* Information *
::::::::
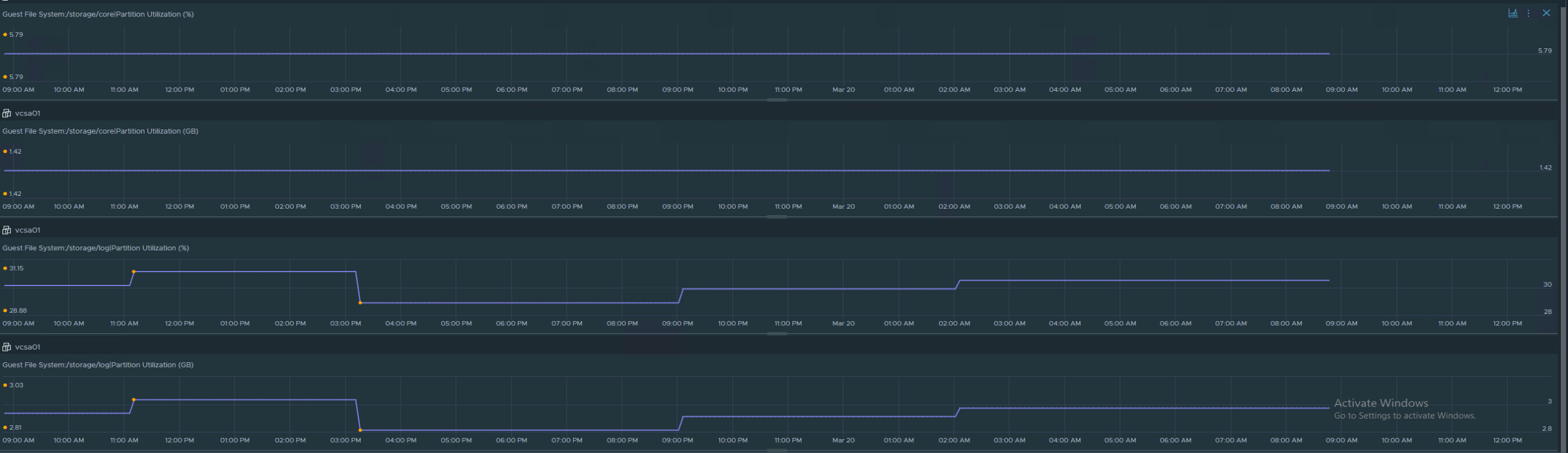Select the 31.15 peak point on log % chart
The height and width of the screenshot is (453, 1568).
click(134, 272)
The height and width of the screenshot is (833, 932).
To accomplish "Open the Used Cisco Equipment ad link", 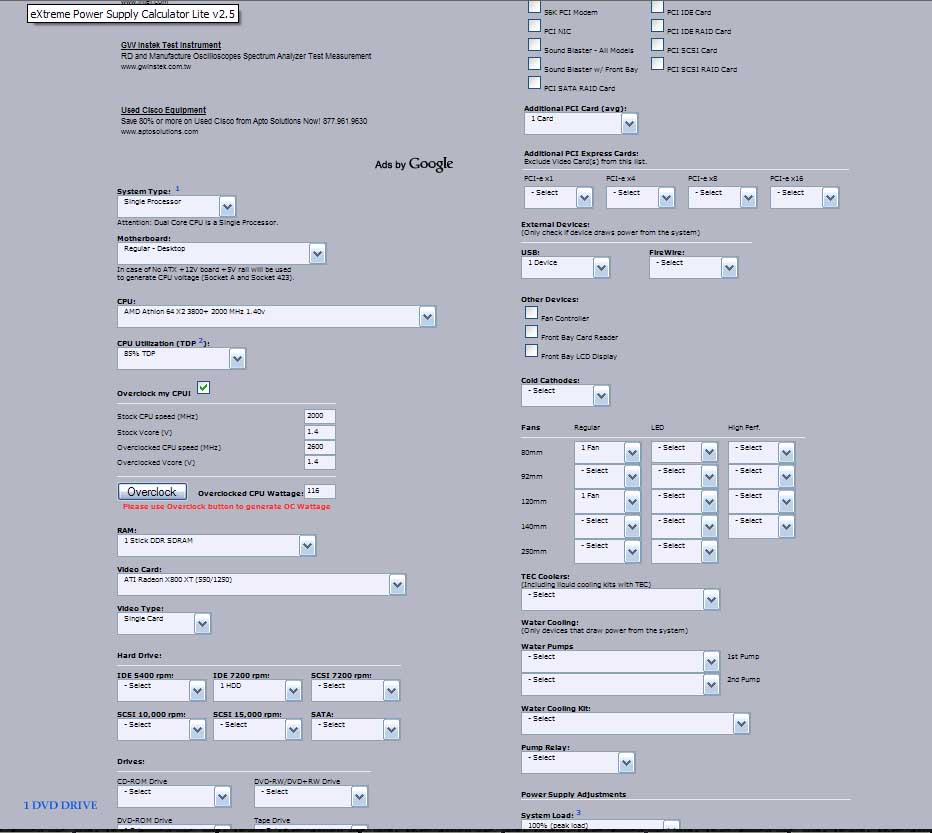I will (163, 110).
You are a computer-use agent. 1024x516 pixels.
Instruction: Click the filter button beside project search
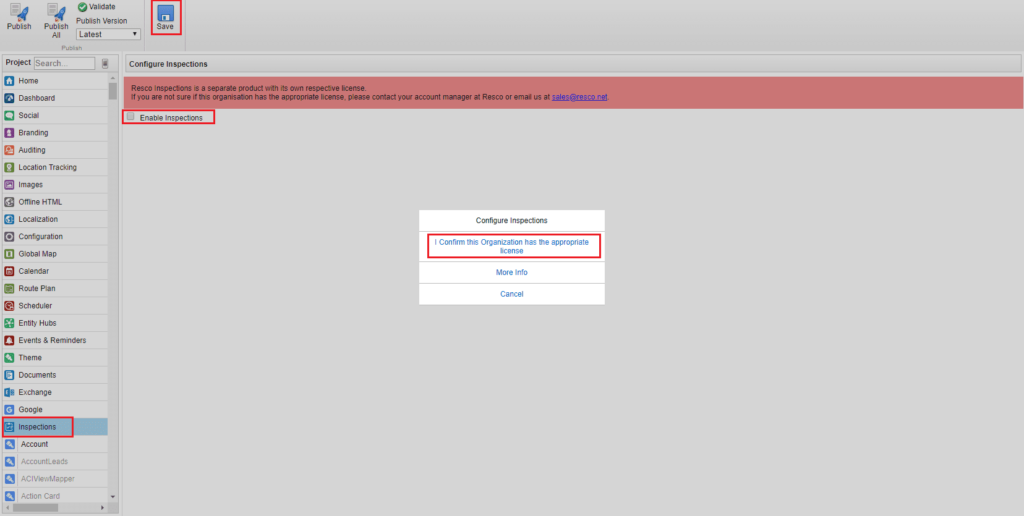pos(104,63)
::::::::
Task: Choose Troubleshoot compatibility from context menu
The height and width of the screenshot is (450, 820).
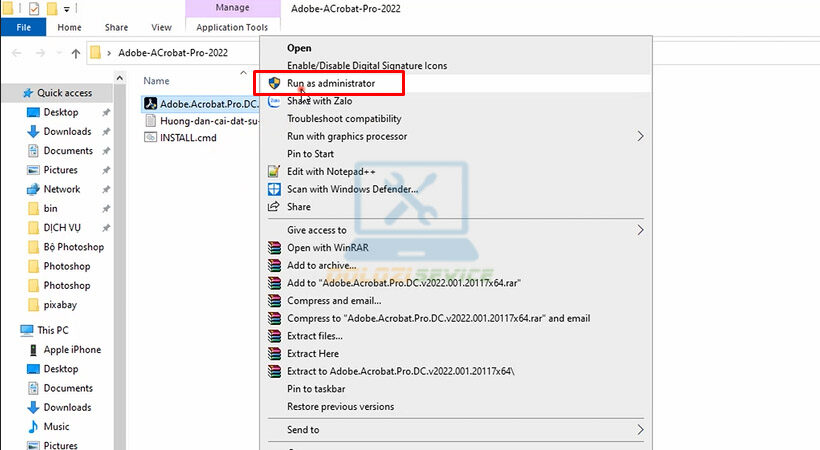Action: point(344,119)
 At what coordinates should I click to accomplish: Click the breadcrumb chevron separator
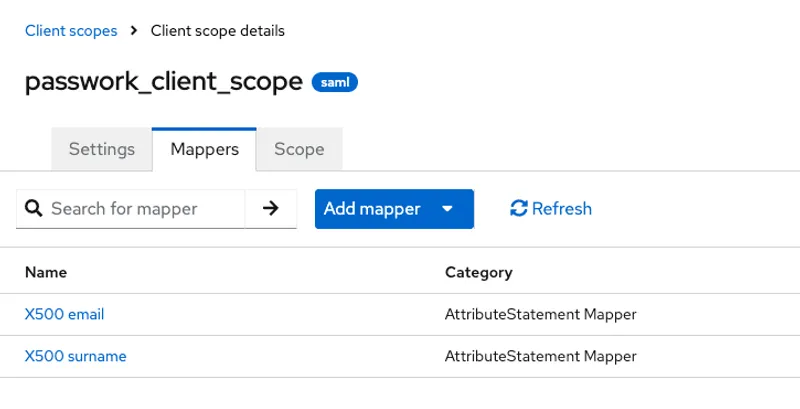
::::::::
* The task *
Excerpt from the records above: set down only the lines from the one that contains "The height and width of the screenshot is (450, 820)." through the one that contains "At what coordinates", inclusive, word for word. Pictures stay out.

* Written solution *
The height and width of the screenshot is (450, 820).
Action: point(344,119)
 At what coordinates should I click to accomplish: Click the breadcrumb chevron separator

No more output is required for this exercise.